A gestão do prefeito André da Ralpnet (União Brasil), em Pinheiro, voltou a gerar polêmica ao abrir uma licitação de R$ 819 mil para contratar serviços funerários pelo período de um ano. O edital prevê mais de 1.200 procedimentos ligados a enterros, incluindo 280 urnas para adultos, 60 infantis e até para natimortos. Também estão listados translados de corpos, tanatopraxia, coroas de flores, aluguel de capelas e até transporte interestadual.
Na prática, o contrato supõe uma média de 400 mortes ao longo do ano, número que chama atenção pela precisão mórbida da previsão e pela prioridade orçamentária dada à morte, enquanto a cidade enfrenta deficiências graves em saúde, infraestrutura e assistência social.
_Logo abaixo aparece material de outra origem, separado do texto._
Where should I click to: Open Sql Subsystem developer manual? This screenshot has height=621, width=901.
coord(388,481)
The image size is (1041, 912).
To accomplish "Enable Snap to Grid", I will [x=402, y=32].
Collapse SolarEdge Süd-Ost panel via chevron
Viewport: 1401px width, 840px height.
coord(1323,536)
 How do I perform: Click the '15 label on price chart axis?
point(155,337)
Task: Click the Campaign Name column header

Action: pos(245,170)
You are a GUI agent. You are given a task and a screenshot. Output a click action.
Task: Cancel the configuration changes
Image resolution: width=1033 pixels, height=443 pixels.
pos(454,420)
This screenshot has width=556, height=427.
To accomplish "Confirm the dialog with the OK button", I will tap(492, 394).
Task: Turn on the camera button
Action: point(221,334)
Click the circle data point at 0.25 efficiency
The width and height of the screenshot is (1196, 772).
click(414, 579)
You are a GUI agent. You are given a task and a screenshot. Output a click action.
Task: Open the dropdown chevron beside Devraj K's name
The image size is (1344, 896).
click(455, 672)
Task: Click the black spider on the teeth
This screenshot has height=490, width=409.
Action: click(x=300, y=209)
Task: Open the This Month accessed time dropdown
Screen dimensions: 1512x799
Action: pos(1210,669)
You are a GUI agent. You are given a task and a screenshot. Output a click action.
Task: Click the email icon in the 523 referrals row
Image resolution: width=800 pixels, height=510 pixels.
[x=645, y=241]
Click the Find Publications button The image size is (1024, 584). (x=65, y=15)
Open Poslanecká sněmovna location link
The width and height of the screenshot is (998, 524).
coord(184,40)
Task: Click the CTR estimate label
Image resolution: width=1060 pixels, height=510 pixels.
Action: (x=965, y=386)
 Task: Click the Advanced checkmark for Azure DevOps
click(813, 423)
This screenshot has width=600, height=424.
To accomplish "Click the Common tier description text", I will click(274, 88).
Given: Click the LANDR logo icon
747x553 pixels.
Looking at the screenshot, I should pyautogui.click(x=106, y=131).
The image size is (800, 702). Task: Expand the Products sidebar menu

Em vez de investir na prevenção e no bem-estar da população, a gestão municipal parece mais preocupada em garantir cerimônias completas para os que morrerem. A pergunta que fica é: quantas vidas poderiam ser salvas se metade desse valor fosse aplicado em políticas públicas básicas?
A licitação virou alvo de críticas e levanta suspeitas sobre as prioridades da administração. Afinal, em Pinheiro, parece que morrer virou mais planejado que viver.